# Problem description
The expected output is an exact restatement of all the records.

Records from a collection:

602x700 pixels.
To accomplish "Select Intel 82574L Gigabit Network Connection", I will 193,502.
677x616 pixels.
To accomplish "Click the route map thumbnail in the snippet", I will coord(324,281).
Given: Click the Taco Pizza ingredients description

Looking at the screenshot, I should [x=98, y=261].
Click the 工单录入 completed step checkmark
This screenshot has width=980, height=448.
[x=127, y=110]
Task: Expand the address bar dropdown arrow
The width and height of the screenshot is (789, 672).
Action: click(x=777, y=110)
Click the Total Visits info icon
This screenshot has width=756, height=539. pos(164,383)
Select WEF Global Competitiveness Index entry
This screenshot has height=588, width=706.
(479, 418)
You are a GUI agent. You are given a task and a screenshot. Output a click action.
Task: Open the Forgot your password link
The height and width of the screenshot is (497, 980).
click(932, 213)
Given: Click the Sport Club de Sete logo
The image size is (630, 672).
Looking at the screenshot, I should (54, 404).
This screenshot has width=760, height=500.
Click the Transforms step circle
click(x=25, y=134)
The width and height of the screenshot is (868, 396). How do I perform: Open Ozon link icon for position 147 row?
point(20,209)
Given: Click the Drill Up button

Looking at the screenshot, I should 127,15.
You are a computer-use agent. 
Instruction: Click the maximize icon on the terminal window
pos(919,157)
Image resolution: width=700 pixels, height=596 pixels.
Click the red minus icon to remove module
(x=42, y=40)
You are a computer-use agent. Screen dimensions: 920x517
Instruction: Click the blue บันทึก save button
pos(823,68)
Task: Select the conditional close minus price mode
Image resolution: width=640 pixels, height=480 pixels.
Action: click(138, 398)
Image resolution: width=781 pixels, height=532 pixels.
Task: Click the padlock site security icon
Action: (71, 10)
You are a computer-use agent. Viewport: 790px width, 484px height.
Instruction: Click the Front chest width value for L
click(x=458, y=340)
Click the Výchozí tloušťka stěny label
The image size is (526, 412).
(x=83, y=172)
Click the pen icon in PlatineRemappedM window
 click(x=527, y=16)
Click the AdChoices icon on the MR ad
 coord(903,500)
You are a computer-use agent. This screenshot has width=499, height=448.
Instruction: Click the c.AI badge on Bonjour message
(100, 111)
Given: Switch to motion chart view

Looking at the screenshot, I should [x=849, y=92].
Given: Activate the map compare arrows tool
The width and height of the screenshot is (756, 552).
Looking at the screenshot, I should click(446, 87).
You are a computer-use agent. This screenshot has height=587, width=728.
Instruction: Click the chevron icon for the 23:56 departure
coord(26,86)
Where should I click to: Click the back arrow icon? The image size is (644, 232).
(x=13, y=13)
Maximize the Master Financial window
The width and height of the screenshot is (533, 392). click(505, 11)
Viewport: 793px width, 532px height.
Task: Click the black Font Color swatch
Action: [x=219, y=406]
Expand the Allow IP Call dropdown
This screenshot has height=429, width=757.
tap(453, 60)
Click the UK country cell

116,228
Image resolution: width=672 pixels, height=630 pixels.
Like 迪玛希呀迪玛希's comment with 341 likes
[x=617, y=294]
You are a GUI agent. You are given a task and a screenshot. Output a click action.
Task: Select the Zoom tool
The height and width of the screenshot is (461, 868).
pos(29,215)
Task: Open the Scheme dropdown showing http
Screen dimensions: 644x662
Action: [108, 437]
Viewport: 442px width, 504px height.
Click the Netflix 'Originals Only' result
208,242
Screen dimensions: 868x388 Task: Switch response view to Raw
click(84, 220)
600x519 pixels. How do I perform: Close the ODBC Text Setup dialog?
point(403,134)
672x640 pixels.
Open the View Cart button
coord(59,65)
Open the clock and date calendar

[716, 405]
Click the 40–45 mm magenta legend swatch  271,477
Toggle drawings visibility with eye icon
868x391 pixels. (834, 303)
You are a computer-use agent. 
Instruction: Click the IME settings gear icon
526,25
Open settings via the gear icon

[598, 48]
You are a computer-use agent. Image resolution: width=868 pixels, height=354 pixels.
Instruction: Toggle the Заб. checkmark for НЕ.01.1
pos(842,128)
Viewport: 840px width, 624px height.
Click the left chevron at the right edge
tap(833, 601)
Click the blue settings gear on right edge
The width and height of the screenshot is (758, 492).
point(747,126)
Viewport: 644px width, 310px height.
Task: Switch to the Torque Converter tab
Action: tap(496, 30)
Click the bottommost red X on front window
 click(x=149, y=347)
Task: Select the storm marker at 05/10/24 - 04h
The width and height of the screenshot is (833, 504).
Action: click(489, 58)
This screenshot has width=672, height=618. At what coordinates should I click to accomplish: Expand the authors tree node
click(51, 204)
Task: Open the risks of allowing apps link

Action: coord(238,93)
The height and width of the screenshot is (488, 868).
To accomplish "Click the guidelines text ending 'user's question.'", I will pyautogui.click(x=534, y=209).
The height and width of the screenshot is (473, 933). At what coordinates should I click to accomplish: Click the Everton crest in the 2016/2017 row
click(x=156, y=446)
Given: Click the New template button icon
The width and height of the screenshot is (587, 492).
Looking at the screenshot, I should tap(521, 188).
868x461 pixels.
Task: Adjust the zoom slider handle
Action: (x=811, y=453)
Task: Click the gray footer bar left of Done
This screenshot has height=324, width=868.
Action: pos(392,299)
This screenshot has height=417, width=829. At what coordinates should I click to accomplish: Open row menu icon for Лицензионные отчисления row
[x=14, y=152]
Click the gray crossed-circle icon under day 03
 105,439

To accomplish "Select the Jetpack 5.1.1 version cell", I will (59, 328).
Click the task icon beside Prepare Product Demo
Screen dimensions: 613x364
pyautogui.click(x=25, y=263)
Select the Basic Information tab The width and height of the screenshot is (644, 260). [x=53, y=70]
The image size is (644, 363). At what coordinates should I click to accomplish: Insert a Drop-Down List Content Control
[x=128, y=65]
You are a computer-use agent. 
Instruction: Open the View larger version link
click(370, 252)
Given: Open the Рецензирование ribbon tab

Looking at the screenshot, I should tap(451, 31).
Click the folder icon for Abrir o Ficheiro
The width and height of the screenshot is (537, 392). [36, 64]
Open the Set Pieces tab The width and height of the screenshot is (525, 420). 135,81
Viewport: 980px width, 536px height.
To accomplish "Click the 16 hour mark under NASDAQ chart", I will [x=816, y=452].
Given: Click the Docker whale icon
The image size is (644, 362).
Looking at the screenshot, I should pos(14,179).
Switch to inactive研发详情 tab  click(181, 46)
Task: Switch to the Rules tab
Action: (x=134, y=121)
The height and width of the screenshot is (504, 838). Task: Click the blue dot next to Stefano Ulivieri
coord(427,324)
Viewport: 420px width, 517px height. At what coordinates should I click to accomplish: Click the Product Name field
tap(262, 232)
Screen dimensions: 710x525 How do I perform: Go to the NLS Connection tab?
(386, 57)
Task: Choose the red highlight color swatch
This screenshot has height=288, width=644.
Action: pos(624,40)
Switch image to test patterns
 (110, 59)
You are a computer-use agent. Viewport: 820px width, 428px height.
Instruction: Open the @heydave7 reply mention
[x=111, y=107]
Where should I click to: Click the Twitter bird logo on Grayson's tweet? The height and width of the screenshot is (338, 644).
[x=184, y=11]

# Solved exercise
602x700 pixels.
To accomplish "Select Intel 82574L Gigabit Network Connection", I will 193,502.
677x616 pixels.
To accomplish "Click the route map thumbnail in the snippet", I will coord(324,281).
Given: Click the Taco Pizza ingredients description

Looking at the screenshot, I should [x=98, y=261].
Click the 工单录入 completed step checkmark
This screenshot has width=980, height=448.
[x=127, y=110]
Task: Expand the address bar dropdown arrow
The width and height of the screenshot is (789, 672).
Action: click(x=777, y=110)
Click the Total Visits info icon
This screenshot has width=756, height=539. pos(164,383)
Select WEF Global Competitiveness Index entry
This screenshot has height=588, width=706.
(479, 418)
You are a GUI agent. You are given a task and a screenshot. Output a click action.
Task: Open the Forgot your password link
The height and width of the screenshot is (497, 980).
click(932, 213)
Given: Click the Sport Club de Sete logo
The image size is (630, 672).
Looking at the screenshot, I should (54, 404).
This screenshot has width=760, height=500.
Click the Transforms step circle
click(x=25, y=134)
The width and height of the screenshot is (868, 396). How do I perform: Open Ozon link icon for position 147 row?
point(20,209)
Given: Click the Drill Up button

Looking at the screenshot, I should 127,15.
You are a computer-use agent. 
Instruction: Click the maximize icon on the terminal window
pos(919,157)
Image resolution: width=700 pixels, height=596 pixels.
Click the red minus icon to remove module
(x=42, y=40)
You are a computer-use agent. Screen dimensions: 920x517
Instruction: Click the blue บันทึก save button
pos(823,68)
Task: Select the conditional close minus price mode
Image resolution: width=640 pixels, height=480 pixels.
Action: click(138, 398)
Image resolution: width=781 pixels, height=532 pixels.
Task: Click the padlock site security icon
Action: (71, 10)
You are a computer-use agent. Viewport: 790px width, 484px height.
Instruction: Click the Front chest width value for L
click(x=458, y=340)
Click the Výchozí tloušťka stěny label
The image size is (526, 412).
(x=83, y=172)
Click the pen icon in PlatineRemappedM window
 click(x=527, y=16)
Click the AdChoices icon on the MR ad
 coord(903,500)
You are a computer-use agent. This screenshot has width=499, height=448.
Instruction: Click the c.AI badge on Bonjour message
(100, 111)
Given: Switch to motion chart view

Looking at the screenshot, I should [x=849, y=92].
Given: Activate the map compare arrows tool
The width and height of the screenshot is (756, 552).
Looking at the screenshot, I should click(446, 87).
You are a computer-use agent. This screenshot has height=587, width=728.
Instruction: Click the chevron icon for the 23:56 departure
coord(26,86)
Where should I click to: Click the back arrow icon? The image size is (644, 232).
(x=13, y=13)
Maximize the Master Financial window
The width and height of the screenshot is (533, 392). click(505, 11)
Viewport: 793px width, 532px height.
Task: Click the black Font Color swatch
Action: [x=219, y=406]
Expand the Allow IP Call dropdown
This screenshot has height=429, width=757.
tap(453, 60)
Click the UK country cell

116,228
Image resolution: width=672 pixels, height=630 pixels.
Like 迪玛希呀迪玛希's comment with 341 likes
[x=617, y=294]
You are a GUI agent. You are given a task and a screenshot. Output a click action.
Task: Select the Zoom tool
The height and width of the screenshot is (461, 868).
pos(29,215)
Task: Open the Scheme dropdown showing http
Screen dimensions: 644x662
Action: [108, 437]
Viewport: 442px width, 504px height.
Click the Netflix 'Originals Only' result
208,242
Screen dimensions: 868x388 Task: Switch response view to Raw
click(84, 220)
600x519 pixels. How do I perform: Close the ODBC Text Setup dialog?
point(403,134)
672x640 pixels.
Open the View Cart button
coord(59,65)
Open the clock and date calendar

[716, 405]
Click the 40–45 mm magenta legend swatch  271,477
Toggle drawings visibility with eye icon
868x391 pixels. (834, 303)
You are a computer-use agent. 
Instruction: Click the IME settings gear icon
526,25
Open settings via the gear icon

[598, 48]
You are a computer-use agent. Image resolution: width=868 pixels, height=354 pixels.
Instruction: Toggle the Заб. checkmark for НЕ.01.1
pos(842,128)
Viewport: 840px width, 624px height.
Click the left chevron at the right edge
tap(833, 601)
Click the blue settings gear on right edge
The width and height of the screenshot is (758, 492).
point(747,126)
Viewport: 644px width, 310px height.
Task: Switch to the Torque Converter tab
Action: tap(496, 30)
Click the bottommost red X on front window
 click(x=149, y=347)
Task: Select the storm marker at 05/10/24 - 04h
The width and height of the screenshot is (833, 504).
Action: click(489, 58)
This screenshot has width=672, height=618. At what coordinates should I click to accomplish: Expand the authors tree node
click(51, 204)
Task: Open the risks of allowing apps link

Action: coord(238,93)
The height and width of the screenshot is (488, 868).
To accomplish "Click the guidelines text ending 'user's question.'", I will pyautogui.click(x=534, y=209).
The height and width of the screenshot is (473, 933). At what coordinates should I click to accomplish: Click the Everton crest in the 2016/2017 row
click(x=156, y=446)
Given: Click the New template button icon
The width and height of the screenshot is (587, 492).
Looking at the screenshot, I should tap(521, 188).
868x461 pixels.
Task: Adjust the zoom slider handle
Action: (x=811, y=453)
Task: Click the gray footer bar left of Done
This screenshot has height=324, width=868.
Action: pos(392,299)
This screenshot has height=417, width=829. At what coordinates should I click to accomplish: Open row menu icon for Лицензионные отчисления row
[x=14, y=152]
Click the gray crossed-circle icon under day 03
 105,439

To accomplish "Select the Jetpack 5.1.1 version cell", I will (59, 328).
Click the task icon beside Prepare Product Demo
Screen dimensions: 613x364
pyautogui.click(x=25, y=263)
Select the Basic Information tab The width and height of the screenshot is (644, 260). [x=53, y=70]
The image size is (644, 363). At what coordinates should I click to accomplish: Insert a Drop-Down List Content Control
[x=128, y=65]
You are a computer-use agent. 
Instruction: Open the View larger version link
click(370, 252)
Given: Open the Рецензирование ribbon tab

Looking at the screenshot, I should tap(451, 31).
Click the folder icon for Abrir o Ficheiro
The width and height of the screenshot is (537, 392). [36, 64]
Open the Set Pieces tab The width and height of the screenshot is (525, 420). 135,81
Viewport: 980px width, 536px height.
To accomplish "Click the 16 hour mark under NASDAQ chart", I will [x=816, y=452].
Given: Click the Docker whale icon
The image size is (644, 362).
Looking at the screenshot, I should pos(14,179).
Switch to inactive研发详情 tab  click(181, 46)
Task: Switch to the Rules tab
Action: (x=134, y=121)
The height and width of the screenshot is (504, 838). Task: Click the blue dot next to Stefano Ulivieri
coord(427,324)
Viewport: 420px width, 517px height. At what coordinates should I click to accomplish: Click the Product Name field
tap(262, 232)
Screen dimensions: 710x525 How do I perform: Go to the NLS Connection tab?
(386, 57)
Task: Choose the red highlight color swatch
This screenshot has height=288, width=644.
Action: pos(624,40)
Switch image to test patterns
 (110, 59)
You are a computer-use agent. Viewport: 820px width, 428px height.
Instruction: Open the @heydave7 reply mention
[x=111, y=107]
Where should I click to: Click the Twitter bird logo on Grayson's tweet? The height and width of the screenshot is (338, 644).
[x=184, y=11]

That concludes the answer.